Why We Work in Hospice: ‘Do What’s Right at the Bedside’
Patty Husted, executive vice president of operations, joined VITAS in 1989 as a hospice nurse in an inpatient unit (IPU). To land the job, she stayed for an interview that would likely have sent less committed candidates walking out the door.
“Some of my fondest memories are sitting at the bedside and supporting patients in their final moments.”
“Several times throughout the interview, the IPU manager would say, ‘Can you wait a minute, I need to go check on that patient,’ and she’d leave for a while and then come back to me,” Patty explains. “We’d start the interview again, and then a pager would go off or she’d hear a family talking out in the hall, and she’d say, ‘Excuse me, can you wait a minute? I need to go check with this family member.’
“I fell in love with the company that day,” Patty says. “I was not put off at all that my interview was delayed. I knew that the supervisor had to leave to take care of her patients or their families, and I was incredibly impressed by that.”
Growing With VITAS
What Patty witnessed was the first VITAS Value in action: Patients and families come first. She would have countless opportunities to put it in practice herself over the next three decades, as she advanced from nurse to a variety of manager roles, overseeing home care teams, an outreach team, a pediatric care team, an inpatient unit and serving as a patient care manager in Broward County.
“The one thing you can always count on at VITAS is change, and I mean that in the most positive way,” Patty says. “We’re always evolving.

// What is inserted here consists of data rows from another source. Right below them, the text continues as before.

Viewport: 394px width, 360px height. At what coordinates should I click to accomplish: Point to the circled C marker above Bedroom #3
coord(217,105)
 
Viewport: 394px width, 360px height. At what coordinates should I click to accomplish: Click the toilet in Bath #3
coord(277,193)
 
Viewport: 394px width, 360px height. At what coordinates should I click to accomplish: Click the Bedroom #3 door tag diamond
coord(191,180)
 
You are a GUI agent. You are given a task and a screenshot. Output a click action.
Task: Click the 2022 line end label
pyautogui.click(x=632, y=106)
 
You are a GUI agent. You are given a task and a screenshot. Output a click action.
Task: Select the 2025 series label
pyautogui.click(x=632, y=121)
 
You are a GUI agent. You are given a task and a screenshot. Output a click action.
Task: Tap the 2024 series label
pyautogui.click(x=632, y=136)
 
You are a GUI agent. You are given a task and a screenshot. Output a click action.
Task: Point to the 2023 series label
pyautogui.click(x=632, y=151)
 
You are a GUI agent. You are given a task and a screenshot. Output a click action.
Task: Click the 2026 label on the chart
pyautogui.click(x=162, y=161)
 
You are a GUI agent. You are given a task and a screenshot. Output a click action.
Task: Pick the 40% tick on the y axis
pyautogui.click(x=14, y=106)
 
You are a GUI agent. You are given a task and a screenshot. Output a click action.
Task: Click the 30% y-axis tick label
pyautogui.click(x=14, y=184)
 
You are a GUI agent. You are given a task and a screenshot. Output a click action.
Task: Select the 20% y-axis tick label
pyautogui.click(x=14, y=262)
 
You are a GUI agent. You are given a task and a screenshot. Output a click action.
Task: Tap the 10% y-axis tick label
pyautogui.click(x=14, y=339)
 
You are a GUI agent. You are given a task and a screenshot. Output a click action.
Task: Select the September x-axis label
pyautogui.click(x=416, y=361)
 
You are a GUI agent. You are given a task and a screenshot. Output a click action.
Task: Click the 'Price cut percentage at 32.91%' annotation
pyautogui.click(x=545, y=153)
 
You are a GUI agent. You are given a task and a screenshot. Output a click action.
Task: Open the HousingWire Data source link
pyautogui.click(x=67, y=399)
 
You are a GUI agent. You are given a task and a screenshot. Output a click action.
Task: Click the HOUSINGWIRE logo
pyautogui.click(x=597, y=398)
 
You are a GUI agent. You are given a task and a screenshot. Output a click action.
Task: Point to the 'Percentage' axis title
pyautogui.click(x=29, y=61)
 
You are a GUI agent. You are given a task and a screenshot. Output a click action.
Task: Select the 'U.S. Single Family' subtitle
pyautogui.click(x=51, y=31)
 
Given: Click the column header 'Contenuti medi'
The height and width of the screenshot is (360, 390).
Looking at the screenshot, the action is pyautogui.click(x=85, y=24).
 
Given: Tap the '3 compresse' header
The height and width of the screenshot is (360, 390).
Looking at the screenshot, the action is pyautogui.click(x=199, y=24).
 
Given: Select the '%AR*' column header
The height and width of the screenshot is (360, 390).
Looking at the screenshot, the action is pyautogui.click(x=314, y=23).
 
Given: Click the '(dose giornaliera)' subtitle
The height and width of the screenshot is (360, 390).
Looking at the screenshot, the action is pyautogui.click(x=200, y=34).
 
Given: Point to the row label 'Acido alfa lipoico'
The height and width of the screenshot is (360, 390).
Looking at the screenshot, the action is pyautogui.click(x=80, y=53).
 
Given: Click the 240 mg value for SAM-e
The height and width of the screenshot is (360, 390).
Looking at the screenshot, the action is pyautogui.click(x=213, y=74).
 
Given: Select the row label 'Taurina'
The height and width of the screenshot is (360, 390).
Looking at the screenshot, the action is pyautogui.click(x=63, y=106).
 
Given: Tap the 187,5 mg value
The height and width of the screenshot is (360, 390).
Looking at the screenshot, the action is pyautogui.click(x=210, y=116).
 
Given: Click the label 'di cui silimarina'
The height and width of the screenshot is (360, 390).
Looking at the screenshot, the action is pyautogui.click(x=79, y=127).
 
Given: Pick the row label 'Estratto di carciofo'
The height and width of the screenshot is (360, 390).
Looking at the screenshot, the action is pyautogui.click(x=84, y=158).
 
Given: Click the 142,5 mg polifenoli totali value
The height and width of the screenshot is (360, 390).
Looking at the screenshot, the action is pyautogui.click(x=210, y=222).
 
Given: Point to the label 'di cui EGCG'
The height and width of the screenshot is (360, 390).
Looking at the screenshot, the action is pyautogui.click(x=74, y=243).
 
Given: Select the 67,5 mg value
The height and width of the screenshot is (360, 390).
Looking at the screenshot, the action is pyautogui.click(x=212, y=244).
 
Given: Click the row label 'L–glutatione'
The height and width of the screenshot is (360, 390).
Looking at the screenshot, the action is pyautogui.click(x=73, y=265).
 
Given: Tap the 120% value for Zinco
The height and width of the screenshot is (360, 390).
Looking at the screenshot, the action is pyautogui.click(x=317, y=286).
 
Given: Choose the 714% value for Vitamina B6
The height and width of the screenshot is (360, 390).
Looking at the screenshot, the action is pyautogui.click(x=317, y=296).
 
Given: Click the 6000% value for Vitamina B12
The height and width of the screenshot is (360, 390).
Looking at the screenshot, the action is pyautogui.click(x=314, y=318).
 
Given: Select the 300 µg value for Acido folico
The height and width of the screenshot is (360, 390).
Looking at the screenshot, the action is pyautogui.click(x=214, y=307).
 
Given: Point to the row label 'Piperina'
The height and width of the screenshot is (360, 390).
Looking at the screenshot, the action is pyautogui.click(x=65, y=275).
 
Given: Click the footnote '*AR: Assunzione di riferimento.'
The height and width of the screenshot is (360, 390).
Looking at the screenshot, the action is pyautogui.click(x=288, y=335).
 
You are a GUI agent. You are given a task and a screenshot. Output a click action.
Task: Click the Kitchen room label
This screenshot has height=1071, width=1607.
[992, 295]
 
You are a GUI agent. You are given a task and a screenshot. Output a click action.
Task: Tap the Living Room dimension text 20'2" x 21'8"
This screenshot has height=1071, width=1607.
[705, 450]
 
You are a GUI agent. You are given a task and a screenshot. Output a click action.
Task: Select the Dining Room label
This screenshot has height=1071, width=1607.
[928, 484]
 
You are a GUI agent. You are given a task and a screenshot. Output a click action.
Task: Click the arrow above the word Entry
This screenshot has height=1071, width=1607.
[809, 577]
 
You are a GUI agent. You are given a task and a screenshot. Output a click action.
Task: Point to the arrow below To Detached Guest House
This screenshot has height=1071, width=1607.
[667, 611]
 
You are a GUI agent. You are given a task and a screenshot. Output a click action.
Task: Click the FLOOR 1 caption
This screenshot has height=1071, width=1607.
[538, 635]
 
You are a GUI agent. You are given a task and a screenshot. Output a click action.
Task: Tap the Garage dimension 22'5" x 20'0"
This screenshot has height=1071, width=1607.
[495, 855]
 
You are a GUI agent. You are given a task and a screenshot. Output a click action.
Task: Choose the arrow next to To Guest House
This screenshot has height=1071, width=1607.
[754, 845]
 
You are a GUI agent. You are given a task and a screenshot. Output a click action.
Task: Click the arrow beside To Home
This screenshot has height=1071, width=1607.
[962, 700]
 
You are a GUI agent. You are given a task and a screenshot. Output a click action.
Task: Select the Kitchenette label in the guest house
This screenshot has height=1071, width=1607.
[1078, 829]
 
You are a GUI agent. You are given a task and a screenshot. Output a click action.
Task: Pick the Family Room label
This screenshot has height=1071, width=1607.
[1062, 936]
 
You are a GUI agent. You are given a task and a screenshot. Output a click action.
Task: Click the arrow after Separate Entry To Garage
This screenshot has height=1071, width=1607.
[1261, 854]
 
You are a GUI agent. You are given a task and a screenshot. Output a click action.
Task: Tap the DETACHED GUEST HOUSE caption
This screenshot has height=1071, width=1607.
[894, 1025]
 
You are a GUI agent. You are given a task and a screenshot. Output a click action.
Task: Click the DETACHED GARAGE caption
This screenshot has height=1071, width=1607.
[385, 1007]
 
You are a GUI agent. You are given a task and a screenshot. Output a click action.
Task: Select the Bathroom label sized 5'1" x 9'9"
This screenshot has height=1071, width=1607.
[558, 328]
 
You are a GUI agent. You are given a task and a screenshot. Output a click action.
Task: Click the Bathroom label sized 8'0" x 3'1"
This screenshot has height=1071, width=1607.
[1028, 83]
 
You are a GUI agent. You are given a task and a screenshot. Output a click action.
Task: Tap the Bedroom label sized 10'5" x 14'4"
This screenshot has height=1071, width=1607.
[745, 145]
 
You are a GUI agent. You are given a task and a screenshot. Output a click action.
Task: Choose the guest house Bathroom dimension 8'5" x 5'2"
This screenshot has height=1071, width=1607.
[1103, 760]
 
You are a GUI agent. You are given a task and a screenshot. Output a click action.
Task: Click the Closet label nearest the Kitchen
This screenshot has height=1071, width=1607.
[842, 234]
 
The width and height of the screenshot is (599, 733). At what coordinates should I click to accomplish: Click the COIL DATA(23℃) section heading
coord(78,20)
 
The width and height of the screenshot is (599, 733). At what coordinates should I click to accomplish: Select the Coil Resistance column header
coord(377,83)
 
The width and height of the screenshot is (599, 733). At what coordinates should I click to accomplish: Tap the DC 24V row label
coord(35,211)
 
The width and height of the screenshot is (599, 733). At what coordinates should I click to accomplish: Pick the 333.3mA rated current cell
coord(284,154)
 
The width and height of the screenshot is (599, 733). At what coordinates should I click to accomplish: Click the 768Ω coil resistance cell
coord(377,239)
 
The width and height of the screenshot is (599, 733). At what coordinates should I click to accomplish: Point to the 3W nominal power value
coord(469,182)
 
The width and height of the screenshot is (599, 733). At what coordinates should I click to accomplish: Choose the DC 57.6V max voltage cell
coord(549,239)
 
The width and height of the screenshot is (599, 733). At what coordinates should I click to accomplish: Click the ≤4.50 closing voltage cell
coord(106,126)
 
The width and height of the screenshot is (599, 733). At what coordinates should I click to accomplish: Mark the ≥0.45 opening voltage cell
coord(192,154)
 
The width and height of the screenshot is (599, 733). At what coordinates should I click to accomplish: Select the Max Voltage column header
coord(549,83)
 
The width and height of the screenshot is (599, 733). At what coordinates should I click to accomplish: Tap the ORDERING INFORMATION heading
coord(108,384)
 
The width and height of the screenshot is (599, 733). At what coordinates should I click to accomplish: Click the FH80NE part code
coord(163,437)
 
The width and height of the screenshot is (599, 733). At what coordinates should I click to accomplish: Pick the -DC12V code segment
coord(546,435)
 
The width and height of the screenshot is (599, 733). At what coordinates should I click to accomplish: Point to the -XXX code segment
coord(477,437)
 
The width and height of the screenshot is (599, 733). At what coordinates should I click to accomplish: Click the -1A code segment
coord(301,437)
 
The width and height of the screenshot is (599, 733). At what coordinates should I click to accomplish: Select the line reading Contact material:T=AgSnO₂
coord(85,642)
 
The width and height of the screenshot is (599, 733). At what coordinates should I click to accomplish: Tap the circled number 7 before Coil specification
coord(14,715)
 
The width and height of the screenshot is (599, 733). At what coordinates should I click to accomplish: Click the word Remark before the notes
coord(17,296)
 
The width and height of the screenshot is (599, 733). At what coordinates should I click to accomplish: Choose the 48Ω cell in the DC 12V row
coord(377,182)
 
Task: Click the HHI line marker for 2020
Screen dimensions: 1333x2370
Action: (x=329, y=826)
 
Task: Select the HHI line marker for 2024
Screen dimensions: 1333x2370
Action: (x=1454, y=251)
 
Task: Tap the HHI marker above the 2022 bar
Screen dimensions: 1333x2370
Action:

It’s a good idea to get on board with it, because it can take you to so many places.”
When Patty joined VITAS, the company operated in six cities. Today, it delivers care in 14 states and the District of Columbia, and Patty is at least partly responsible for that success.
She has shown a knack for identifying and addressing business development opportunities, performing quality assurance and regulatory compliance reform across the company, and creating new company policies and procedures that benefit patients and families.
For those reasons, Patty has grown into the role of executive vice president, in which she leads the operation of VITAS teams throughout Florida and Georgia.
‘I Love What We Do’
Patty remembers what it’s like to not be the boss. As a young hospice nurse, she appreciated the level of independence VITAS granted her and its other clinicians who work one-on-one with patients.
Through ongoing training and thorough communication, VITAS trusts each hospice team member to do what is best for the patient and family in the moment.
“That’s one thing I truly respect and feel so grateful for in my 30 years: I’ve never been told I could not do something that was right for a patient and family,” she says. “Not once.”
‘Do What’s Right at the Bedside’
For Patty–and VITAS–everything in hospice comes down to the patient and their quality of life. Whether making rounds in an IPU or discussing operational strategy in a boardroom, Patty believes the patient must always be top of mind.
“If nothing else, I’m a patient advocate,” she explains. “From [VITAS cofounder] Esther Colliflower, I learned that we have a fifth value, and that’s ‘Do what’s right at the bedside.’”
That simple notion has kept Patty going for 30 years, and she shows no sign of slowing down. Whenever Patty does decide to retire, she says it’ll be easy to find her:
“I want to go back to the bedside. I love what we do, and some of my fondest memories are sitting at the bedside and supporting patients in their final moments.”